In real world testing of CSS3 animation performance however, Sencha reports that while a test game did play, "the frame rate was poor and touch responsiveness while animations were running was also substandard."

The report notes that the browser didn't seem to use the Fire's built in GPU core, in contrast to the similar PlayBook, which "does a far better job leveraging the same GPU core."

In simpler animation testing, Sencha notes that the Fire's browser allowed animation elements to "diverge and lag noticeably and visibly from each other," an issue it blamed on Android's JavaScript timer latency, which it contrasted with iOS 5's "best-in-class implementation."

Out of touch performance

In testing general performance as an HTML5 web app client, Sencha noted that "the Kindle Fire has problems processing touch events with good responsiveness," noting that like previous Android devices, "the OS and browser seem to fight over who gets touch events."

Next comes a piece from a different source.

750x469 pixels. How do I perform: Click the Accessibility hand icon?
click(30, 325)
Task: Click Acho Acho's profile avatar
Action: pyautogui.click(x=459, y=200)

The report added, "since the Fire is based on Android 2.x, full multi-touch with independently tracked touches is not supported either."

Silk has little impact

"One of the main selling points of the Kindle browser is supposed to be its cloud-caching and pipelined HTTP connection that uses the SPDY protocol," Sencha wrote. "This does seem to speed up normal page browsing a little, but it’s not very noticeable and we didn’t test this rigorously. But for HTML5 web apps, where code is downloaded and executed, there doesn’t seem to be any performance difference when we tested with acceleration on and off."

The company also notes that "SunSpider scores were essentially the same when accelerated browsing was turned on or off."

The report concludes, "Amazon Kindle Fire doesn’t seem designed to run HTML5 apps as a primary goal. It does a good job of displaying ordinary web pages and its resolution and rendering capabilities meet that need well. But there are too many sharp edges, performance issues, and missing HTML5 features for us to recommend that any developer create web apps primarily for the Kindle Fire. The iPad 2 running iOS 5 continues to be the tablet to beat, with the PlayBook a respectable runner-up in HTML5 capabilities."

Sencha has also posted a video that demonstrates the minimal acceleration Silk seems to provide when loading a variety of complex and simple websites, which in some cases actually slows down rendering as much as it speeds it up in others.